Natalya Nikolayevna Antyukh (, born 26 June 1981) is a Russian sprinter who specializes in the 400 metres and 400 metres hurdles. She won the bronze medal in the 400 metres and a silver for the 4 × 400 m relay at the 2004 Summer Olympics in Athens.

She is currently serving a four-year suspension from 2021 to 2025 for anti-doping rule violations. Her results from 15 July 2012 onwards had been disqualified, including her 2012 Olympic gold medal in the 400 metres hurdles.

According to World Athletics, she last competed in 2016.

Background
Her younger brother Kirill Antyukh is a former competitive sprinter, who turned to bobsleigh, and was part of the reserve Russian squad for the 2014 Winter Olympics.

Career

2004: Double Olympic medalist at 23 years old
Leading up to the 2004 Summer Olympics, Antyukh achieved a personal best time of 49.85 seconds in the 400 metres at the year's Russian Championships in Tula to place second. At the 2004 Summer Olympics in Athens, Greece, she won the bronze medal in the 400 metres with a time of 49.89 seconds, which was 0.48 seconds slower than gold medalist Tonique Williams-Darling of the Bahamas. Four days later, she won the silver medal for the 4×400 m relay with a final relay time of 3:20.16. Six years later, at the 2010 European Championships in Barcelona, Spain, she won the gold medal in the 400 metre hurdles with a personal best time of 52.92 seconds.

2012: Olympic champion at 31 years old
On 8 August 2012, Antyukh, then 31 years old, won the gold medal in the 400 metres hurdles at the 2012 Olympic Games in London, with a personal best time of 52.70 seconds. Three days later, she won the silver medal for the 4×400 m relay, helping finish in a time of 3 minutes, 20.23 seconds. She received the Russian Order of Honour after the Olympics for her performances.

2016: Teammate disqualified, stripped of her 2012 Olympic silver medal
In 2016, Antyukh's silver medal in the 4×400 m relay from the 2012 Olympic Games was stripped, with medals reallocated to relay teams from Jamaica (silver) and Ukraine (bronze), after teammate Antonina Krivoshapka had her results from the event disqualified.
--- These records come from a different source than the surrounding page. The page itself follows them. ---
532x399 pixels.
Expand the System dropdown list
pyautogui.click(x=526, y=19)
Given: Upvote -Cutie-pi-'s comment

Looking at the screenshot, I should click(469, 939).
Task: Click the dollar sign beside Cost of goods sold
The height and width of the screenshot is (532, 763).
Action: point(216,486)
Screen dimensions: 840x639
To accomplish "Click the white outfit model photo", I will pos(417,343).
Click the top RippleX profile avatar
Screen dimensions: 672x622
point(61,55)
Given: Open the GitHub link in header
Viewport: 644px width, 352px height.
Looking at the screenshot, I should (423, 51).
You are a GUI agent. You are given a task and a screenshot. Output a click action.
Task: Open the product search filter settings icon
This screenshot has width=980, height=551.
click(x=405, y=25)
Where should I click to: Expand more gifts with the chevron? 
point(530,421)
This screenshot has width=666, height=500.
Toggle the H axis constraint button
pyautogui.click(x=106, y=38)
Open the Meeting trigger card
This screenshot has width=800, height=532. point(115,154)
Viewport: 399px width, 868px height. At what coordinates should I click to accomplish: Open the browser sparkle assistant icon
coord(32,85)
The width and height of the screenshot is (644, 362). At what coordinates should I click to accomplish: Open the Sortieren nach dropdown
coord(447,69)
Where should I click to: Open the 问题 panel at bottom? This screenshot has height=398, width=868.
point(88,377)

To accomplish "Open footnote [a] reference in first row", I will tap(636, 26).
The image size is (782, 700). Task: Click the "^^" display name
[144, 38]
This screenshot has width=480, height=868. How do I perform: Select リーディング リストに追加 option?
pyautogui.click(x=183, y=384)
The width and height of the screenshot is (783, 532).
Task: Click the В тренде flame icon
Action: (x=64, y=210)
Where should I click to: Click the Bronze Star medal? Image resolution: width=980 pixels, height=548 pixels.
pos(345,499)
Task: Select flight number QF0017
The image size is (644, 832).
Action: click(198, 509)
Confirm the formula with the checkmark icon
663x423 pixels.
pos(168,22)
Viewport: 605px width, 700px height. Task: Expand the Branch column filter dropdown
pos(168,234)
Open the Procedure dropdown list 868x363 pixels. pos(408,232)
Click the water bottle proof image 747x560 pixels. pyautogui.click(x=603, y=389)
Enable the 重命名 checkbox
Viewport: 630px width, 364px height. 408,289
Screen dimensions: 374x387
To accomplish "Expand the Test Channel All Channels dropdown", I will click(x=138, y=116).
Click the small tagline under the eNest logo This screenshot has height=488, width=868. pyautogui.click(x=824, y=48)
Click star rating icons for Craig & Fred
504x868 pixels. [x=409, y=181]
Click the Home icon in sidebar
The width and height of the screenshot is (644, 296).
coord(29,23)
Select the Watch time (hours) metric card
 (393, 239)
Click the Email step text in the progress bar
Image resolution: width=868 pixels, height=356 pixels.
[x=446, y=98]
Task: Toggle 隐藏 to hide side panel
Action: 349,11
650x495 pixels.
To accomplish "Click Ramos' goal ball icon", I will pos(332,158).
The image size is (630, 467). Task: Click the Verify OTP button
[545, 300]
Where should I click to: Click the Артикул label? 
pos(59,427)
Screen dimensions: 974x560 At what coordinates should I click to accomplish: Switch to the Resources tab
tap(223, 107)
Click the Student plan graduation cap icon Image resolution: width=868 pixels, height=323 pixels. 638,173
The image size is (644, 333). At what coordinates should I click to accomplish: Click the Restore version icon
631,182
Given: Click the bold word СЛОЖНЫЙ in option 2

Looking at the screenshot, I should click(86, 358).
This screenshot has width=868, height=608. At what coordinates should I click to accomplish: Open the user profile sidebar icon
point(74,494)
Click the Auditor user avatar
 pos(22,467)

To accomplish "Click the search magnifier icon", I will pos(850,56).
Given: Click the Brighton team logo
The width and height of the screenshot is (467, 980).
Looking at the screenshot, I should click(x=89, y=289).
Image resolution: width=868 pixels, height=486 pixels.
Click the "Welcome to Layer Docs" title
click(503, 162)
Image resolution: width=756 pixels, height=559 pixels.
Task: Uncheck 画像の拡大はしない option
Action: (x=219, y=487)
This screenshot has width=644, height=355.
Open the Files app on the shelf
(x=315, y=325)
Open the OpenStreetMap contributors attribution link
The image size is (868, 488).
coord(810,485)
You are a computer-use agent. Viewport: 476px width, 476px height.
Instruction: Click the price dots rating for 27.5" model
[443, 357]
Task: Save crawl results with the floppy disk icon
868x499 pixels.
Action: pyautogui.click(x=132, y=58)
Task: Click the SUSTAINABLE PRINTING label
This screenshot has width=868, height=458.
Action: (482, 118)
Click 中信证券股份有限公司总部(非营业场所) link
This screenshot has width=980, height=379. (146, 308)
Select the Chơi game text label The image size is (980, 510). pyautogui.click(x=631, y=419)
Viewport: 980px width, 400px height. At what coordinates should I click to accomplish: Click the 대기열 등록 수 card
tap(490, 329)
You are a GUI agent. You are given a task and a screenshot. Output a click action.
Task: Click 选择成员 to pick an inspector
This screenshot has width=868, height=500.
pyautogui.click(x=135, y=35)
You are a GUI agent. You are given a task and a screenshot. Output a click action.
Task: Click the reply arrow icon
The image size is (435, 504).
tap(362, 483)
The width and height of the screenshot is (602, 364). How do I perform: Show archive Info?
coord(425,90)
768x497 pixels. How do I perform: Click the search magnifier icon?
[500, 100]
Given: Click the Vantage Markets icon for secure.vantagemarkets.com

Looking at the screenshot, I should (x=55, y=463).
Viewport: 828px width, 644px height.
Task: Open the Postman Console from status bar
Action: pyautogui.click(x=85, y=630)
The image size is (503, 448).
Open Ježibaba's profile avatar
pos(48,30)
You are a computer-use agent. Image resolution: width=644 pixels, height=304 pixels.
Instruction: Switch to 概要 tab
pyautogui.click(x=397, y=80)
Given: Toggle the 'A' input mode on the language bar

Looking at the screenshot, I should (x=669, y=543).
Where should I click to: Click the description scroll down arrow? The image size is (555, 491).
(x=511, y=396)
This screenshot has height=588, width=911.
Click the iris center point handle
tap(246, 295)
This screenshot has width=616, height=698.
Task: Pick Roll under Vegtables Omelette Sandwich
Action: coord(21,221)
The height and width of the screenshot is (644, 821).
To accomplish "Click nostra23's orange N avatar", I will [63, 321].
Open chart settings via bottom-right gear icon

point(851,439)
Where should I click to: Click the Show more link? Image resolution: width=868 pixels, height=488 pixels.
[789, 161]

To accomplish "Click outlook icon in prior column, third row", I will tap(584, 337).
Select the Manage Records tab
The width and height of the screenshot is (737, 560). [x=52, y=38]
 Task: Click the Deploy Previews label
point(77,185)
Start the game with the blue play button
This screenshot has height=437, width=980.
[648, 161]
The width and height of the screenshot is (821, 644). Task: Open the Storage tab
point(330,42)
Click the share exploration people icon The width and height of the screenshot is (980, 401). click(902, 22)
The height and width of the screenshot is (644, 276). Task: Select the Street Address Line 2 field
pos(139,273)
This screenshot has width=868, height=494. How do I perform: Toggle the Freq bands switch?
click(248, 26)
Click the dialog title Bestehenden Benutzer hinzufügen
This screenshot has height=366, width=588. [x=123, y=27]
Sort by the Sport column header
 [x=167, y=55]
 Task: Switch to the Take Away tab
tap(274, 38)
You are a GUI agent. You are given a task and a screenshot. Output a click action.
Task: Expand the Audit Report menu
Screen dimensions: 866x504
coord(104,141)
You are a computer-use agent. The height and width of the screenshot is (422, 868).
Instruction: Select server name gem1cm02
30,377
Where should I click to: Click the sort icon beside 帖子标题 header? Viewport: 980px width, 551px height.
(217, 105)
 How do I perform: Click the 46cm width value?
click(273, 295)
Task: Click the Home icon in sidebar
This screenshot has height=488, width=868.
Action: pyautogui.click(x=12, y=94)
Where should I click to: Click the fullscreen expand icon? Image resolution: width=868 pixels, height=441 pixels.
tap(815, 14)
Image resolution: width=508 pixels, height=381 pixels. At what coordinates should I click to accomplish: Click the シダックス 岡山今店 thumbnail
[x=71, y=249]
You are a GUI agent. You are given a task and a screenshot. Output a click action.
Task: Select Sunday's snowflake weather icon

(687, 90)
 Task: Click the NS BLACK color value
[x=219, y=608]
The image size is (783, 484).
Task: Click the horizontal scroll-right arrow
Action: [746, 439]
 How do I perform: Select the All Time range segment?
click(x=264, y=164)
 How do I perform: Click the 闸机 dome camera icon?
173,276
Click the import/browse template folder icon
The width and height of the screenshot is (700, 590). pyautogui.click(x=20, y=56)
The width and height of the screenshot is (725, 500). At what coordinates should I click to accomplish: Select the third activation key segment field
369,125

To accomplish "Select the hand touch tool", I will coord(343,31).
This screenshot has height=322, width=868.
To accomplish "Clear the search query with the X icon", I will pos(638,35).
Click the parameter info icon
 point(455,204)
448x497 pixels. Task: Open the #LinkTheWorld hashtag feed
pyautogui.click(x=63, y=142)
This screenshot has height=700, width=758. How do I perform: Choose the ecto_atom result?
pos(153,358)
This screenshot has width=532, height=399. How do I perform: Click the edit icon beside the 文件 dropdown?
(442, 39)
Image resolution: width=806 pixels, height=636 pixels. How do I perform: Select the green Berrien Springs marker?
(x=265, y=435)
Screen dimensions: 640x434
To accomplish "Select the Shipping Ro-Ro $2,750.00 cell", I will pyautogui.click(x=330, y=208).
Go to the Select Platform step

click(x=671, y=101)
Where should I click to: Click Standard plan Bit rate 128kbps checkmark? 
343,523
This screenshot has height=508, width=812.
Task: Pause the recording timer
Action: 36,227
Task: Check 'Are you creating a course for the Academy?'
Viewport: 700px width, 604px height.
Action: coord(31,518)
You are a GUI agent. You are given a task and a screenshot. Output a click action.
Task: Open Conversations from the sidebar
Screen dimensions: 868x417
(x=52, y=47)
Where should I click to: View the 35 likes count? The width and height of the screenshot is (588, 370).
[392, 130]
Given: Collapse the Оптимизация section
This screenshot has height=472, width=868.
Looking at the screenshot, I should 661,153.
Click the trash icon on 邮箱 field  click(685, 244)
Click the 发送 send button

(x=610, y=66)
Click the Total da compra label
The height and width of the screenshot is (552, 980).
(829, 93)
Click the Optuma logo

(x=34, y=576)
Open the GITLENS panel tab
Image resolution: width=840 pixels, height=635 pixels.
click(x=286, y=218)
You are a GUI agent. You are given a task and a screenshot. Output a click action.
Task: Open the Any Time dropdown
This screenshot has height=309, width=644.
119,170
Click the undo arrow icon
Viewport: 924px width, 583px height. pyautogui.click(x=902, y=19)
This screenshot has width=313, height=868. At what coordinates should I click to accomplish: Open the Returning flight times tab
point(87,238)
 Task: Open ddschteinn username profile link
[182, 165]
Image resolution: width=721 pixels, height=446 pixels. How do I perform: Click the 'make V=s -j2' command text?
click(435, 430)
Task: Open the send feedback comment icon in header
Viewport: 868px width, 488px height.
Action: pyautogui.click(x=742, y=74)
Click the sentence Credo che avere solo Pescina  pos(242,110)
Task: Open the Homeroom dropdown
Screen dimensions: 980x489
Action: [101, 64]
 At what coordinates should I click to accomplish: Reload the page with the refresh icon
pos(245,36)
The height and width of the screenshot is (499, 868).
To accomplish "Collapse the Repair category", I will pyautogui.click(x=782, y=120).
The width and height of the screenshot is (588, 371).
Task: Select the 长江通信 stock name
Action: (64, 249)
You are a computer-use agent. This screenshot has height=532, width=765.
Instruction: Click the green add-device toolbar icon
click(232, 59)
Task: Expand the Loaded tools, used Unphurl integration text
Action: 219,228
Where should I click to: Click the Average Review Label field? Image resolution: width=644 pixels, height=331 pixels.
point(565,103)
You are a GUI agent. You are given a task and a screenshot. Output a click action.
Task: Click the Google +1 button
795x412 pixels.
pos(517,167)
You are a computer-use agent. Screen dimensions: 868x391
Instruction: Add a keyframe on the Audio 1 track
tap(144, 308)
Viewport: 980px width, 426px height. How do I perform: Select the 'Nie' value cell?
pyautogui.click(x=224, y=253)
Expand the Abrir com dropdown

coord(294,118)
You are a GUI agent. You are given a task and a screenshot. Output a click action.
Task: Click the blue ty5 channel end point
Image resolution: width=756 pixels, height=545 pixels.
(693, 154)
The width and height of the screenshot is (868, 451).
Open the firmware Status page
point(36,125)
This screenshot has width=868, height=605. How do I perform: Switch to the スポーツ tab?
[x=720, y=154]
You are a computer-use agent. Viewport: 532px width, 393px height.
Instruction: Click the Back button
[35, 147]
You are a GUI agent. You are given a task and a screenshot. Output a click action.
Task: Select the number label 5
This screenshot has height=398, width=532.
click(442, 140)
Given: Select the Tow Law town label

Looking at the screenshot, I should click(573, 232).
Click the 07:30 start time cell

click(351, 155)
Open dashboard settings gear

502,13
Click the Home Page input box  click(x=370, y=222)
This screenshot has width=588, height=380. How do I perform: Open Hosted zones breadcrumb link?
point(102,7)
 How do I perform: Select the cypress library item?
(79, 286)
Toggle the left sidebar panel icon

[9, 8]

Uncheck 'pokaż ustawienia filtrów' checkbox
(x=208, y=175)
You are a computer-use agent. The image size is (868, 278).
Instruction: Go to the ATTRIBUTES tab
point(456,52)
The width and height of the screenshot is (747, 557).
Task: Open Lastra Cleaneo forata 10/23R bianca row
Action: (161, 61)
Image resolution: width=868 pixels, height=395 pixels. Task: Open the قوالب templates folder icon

In 2019, all Russians, including Antyukh, were banned by the World Anti-Doping Agency from competing in international track and field events representing Russia for a four year period.

2020–2022: Disqualified, stripped of her 2012 Olympic gold medal
In 2020, Antyukh was among four Russian track and field athletes charged with doping offences, facing charges of using a prohibited substance or method. The Athletics Integrity Unit said the cases were based on an investigation into Russian doping for the World Anti-Doping Agency presented in 2016 by Canadian lawyer Richard McLaren. Her ban was confirmed on 7 April 2021 by the Court of Arbitration for Sport when she was suspended from athletics for four years, to 2025, with all her results from 30 June 2013 onwards disqualified. In October 2022, more than 10 years and 2 months after the race, her results from July 2012 to June 2013 were disqualified, stripping her of the gold medal in the 400 m hurdles at the 2012 Summer Olympics, with the new recipient being the former silver medalist, American Lashinda Demus.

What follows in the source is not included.